The University of Manchester is one of sixteen UK institutions in the global top 100.

Manchester University has returned to a top 30 spot in the annual QS World University Rankings for the first time since 2011.

The university has climbed three places from 33 in 2013 to 30 in 2014, having dropped a place last year from 32 in 2012. 2011 was the last year the university was awarded a top 30 spot, reaching number 29 in the world. The universities highest placing came in 2009, peaking at number 26. The University of Manchester was scored a perfect 100 for employer reputation and 99.4 for academic reputation.
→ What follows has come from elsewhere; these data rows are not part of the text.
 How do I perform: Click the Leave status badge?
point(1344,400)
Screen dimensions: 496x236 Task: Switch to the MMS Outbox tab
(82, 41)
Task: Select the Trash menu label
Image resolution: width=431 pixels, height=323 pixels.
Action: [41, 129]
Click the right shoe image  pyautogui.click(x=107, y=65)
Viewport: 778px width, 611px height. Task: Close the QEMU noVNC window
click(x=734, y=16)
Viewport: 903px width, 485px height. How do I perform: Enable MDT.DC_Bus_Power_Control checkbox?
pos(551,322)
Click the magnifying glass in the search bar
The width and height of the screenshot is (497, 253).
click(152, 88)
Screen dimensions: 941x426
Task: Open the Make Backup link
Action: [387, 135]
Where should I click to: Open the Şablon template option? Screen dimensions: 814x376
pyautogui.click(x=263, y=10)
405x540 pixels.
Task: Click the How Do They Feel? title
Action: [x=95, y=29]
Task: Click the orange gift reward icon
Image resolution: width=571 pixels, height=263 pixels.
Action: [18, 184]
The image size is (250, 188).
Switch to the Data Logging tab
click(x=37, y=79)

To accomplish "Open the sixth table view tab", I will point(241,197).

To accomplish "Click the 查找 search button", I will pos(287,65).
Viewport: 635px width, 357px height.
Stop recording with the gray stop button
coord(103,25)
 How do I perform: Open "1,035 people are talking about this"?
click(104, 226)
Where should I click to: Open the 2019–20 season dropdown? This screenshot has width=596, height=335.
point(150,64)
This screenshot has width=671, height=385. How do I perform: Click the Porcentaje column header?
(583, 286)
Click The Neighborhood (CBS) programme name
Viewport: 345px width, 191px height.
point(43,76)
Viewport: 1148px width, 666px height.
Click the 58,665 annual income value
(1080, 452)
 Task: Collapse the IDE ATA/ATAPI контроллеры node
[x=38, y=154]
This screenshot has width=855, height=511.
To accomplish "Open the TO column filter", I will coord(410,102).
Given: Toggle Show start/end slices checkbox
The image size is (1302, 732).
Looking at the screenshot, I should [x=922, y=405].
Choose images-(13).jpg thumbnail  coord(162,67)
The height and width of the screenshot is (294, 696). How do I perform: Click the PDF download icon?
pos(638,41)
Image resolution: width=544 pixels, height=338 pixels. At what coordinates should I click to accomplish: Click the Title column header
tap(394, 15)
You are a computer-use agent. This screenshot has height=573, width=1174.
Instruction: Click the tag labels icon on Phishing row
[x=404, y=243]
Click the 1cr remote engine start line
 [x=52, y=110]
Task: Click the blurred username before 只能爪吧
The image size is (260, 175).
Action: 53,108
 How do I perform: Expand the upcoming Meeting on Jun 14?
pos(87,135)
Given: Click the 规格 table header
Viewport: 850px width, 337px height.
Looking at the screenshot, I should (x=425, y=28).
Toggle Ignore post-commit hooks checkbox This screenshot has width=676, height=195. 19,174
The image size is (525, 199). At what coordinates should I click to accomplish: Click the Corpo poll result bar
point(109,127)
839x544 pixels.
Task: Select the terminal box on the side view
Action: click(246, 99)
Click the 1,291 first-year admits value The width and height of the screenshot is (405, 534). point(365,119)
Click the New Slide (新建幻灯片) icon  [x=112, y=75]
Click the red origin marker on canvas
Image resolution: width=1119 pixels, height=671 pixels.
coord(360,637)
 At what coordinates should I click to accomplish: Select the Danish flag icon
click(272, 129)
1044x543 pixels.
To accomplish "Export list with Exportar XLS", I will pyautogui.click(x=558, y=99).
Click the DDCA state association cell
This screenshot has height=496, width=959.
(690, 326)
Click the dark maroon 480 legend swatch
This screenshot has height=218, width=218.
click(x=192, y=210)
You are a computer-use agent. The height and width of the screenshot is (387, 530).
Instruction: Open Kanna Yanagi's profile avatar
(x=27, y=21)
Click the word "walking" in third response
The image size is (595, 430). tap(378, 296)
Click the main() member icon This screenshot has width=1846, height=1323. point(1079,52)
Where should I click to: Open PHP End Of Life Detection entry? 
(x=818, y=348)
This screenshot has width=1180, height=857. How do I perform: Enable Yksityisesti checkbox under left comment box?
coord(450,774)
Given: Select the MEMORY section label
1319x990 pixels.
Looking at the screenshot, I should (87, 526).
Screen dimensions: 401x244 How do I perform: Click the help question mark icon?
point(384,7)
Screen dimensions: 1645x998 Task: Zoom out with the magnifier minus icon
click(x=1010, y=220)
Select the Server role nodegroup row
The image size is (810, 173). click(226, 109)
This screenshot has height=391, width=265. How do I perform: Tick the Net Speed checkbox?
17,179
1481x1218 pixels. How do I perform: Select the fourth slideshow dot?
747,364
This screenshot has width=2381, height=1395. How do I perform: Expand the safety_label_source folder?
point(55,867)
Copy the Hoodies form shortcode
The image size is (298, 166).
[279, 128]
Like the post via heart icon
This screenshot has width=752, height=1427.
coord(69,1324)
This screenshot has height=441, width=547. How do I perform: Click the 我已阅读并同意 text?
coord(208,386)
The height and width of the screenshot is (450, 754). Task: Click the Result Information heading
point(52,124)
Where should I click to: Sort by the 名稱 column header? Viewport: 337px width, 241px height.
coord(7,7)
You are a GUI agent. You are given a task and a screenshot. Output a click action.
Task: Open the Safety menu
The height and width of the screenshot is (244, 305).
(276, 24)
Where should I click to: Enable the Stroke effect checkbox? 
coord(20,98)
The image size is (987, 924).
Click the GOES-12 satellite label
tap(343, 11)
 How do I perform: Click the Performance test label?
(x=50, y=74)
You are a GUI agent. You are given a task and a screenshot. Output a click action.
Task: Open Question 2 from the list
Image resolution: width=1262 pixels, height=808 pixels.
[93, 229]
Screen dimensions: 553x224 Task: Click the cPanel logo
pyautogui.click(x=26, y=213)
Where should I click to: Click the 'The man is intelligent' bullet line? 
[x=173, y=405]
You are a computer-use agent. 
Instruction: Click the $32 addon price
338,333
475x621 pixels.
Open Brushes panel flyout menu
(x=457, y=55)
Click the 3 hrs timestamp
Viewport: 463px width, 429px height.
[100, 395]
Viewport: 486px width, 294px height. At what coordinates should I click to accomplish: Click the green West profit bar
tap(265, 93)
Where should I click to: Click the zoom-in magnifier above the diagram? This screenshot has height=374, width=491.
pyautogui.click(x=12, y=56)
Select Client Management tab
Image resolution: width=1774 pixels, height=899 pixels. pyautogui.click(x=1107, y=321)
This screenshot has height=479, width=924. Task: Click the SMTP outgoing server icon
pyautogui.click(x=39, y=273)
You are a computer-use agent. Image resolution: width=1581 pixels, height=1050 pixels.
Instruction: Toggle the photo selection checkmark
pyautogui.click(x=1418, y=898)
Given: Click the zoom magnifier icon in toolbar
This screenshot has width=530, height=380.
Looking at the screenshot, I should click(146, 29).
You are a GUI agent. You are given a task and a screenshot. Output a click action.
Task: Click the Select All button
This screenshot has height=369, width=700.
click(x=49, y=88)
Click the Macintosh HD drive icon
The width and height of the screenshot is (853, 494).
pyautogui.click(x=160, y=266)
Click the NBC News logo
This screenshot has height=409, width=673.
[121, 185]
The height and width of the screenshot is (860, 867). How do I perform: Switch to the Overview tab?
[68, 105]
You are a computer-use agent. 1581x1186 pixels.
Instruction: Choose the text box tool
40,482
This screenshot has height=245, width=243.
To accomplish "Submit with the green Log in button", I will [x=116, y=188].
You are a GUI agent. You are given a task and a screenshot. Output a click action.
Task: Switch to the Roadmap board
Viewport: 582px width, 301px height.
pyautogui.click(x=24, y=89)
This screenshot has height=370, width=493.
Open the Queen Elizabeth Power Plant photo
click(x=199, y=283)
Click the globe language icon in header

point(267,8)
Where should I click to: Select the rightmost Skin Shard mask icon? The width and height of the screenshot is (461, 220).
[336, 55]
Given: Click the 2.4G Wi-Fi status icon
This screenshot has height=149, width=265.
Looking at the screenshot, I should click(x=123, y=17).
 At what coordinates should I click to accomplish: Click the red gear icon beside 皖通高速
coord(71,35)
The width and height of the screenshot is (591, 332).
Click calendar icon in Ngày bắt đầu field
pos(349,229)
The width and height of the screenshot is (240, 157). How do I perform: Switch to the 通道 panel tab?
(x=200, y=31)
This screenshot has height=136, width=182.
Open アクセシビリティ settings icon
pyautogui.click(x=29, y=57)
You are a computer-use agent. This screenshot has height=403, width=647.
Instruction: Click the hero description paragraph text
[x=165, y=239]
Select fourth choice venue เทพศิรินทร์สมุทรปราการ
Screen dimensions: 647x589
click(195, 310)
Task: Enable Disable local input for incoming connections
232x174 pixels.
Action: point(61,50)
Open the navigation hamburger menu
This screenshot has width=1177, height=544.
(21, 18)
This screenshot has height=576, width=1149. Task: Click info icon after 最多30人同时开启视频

The Massachusetts Institute of Technology remained top of the global university league, whilst English institutions claimed four of the top six spots. In total there were sixteen British universities in the world top 100, six of which placed in the top 20. The results place Manchester as the eighth best university in Britain:

University of Cambridge (=2), Imperial College London (=2), University of Oxford (=5), University College London (=5), King’s College London (16), University of Edinburgh (=17), University of Bristol (29), University of Manchester (30), University of Glasgow (=55), University of Warwick (61), University of Birmingham (64), University of Sheffield (69), London School of Economics and Political Science (71), University of Nottingham (77), University of St Andrews (88), Durham University (92).

The results were the UK’s best ever position in the QS World University Rankings, which measure research quality, graduate employment, staff-to-student ratios, teaching standards and the number of international students. Following 100 years of cooperation, Manchester’s UMIST and Victoria universities combined in 2004 to form the UK’s largest single-site university. Discounting the Open University and the University of London, The University of Manchester has the largest student population in the UK with nearly 40,000 students.

The University of Manchester now boasts 25 Nobel prize winners, including Ernest Rutherford, Arthur Harden and graphene professors Andre Geim and Konstantin Novoselov.

The QS assessment of the University of Manchester, however, is not agreed across-the-board.

The Times Higher Education World University Rankings 2013-2014 placed Manchester at only number 58 in the world, behind Edinburgh (39), King’s College (38), London School of Economics and Political Science (32), University College London (21), Imperial College London (10), Cambridge (7) and Oxford (2).